Zudem wachsen Flächen und die Zahl der Filialen von Discountern und Supermarktketten. Drei Mal Netto, je zwei Mal Aldi, Edeka und Rewe, dann noch Kaufland und Lidl: Da fragt sich der Stammheimer Metzgermeister schon, ob das für eine Stadt mit 23.500 Einwohnern nicht zu viel ist. Und ob das eigentlich kommunalpolitisch gewollt sein kann.

Aber auch von der EU kommt immer wieder Druck. Um das jüngste Beispiel zu zeigen, legt Mann beim Gespräch mit unserer Zeitung ein Schreiben des Landratsamts auf den Tisch. In ultimativem Ton wird er aufgefordert, an einem Seminar "Ruhigstellen/Betäuben/Schlachten" teilzunehmen.

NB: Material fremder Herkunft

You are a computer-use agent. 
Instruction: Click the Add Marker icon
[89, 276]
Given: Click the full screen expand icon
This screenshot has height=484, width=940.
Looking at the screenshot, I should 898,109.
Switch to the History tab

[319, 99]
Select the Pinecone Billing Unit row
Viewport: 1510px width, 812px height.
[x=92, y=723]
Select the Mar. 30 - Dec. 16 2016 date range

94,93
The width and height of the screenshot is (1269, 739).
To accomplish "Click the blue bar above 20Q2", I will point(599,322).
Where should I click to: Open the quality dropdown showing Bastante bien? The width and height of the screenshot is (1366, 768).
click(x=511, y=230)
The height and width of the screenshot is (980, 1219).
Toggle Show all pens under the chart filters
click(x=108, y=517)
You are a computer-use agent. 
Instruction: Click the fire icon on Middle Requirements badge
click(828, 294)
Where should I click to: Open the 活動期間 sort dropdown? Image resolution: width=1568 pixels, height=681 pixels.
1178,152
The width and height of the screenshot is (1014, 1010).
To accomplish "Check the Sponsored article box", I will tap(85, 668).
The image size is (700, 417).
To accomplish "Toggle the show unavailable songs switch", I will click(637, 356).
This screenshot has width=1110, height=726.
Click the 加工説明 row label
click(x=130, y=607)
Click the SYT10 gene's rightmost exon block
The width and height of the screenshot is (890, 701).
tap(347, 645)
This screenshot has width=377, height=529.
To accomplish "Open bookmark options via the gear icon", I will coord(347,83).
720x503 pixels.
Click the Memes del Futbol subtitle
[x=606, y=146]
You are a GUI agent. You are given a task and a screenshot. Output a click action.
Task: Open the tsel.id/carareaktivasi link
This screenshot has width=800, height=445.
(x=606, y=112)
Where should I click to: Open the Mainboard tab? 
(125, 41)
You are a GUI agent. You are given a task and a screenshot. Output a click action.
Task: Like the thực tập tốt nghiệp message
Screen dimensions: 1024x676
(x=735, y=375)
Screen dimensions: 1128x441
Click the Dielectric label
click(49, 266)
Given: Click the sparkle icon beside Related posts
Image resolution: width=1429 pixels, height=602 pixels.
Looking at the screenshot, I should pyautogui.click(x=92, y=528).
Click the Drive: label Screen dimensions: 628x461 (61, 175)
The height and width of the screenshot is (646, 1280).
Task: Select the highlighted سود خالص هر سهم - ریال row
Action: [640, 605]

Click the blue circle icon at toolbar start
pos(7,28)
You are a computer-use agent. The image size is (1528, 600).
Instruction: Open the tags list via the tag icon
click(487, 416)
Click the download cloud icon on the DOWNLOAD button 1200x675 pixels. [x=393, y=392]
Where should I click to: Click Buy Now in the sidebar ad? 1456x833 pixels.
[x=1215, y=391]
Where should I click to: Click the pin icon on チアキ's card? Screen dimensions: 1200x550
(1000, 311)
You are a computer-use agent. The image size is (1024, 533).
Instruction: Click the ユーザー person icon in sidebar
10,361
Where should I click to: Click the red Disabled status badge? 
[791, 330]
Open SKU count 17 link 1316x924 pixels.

Da kann er als Metzgermeister mit jahrzehntelanger Erfahrung nur noch den Kopf schütteln.

Kommentar: Unerwünscht

Von Alfred Verstl

Ob Bürgermeister oder Minister: Wenn von Regionalität die Rede ist, bekommen Politiker vor Begeisterung glänzende Augen. Andererseits fühlen sich vor allem Gastronomen, Einzelhändler und Handwerker unter Druck gesetzt. Das bürokratische Korsett wird zunehmend enger und immer öfter als schikanös empfunden. Ganz gleich, ob es sich um EU-Richtlinien handelt, deren Sinn sich kaum noch jemandem erschließt. Oder ob Flächen von Ladenketten und Discountern ständig ausgeweitet werden. Zu dieser Entwicklung tragen kommunalpolitische Entscheidungsträger wesentlich bei. Und die wundern sich dann, wenn ihre Innenstädte veröden. Da wird das Bekenntnis zur Regionalität zum Lippenbekenntnis. "Die kleinen, von Familien geführten Betriebe sind politisch nicht mehr gewünscht", sagt ein Calwer Einzelhändler. Offenbar hat der Mann Recht.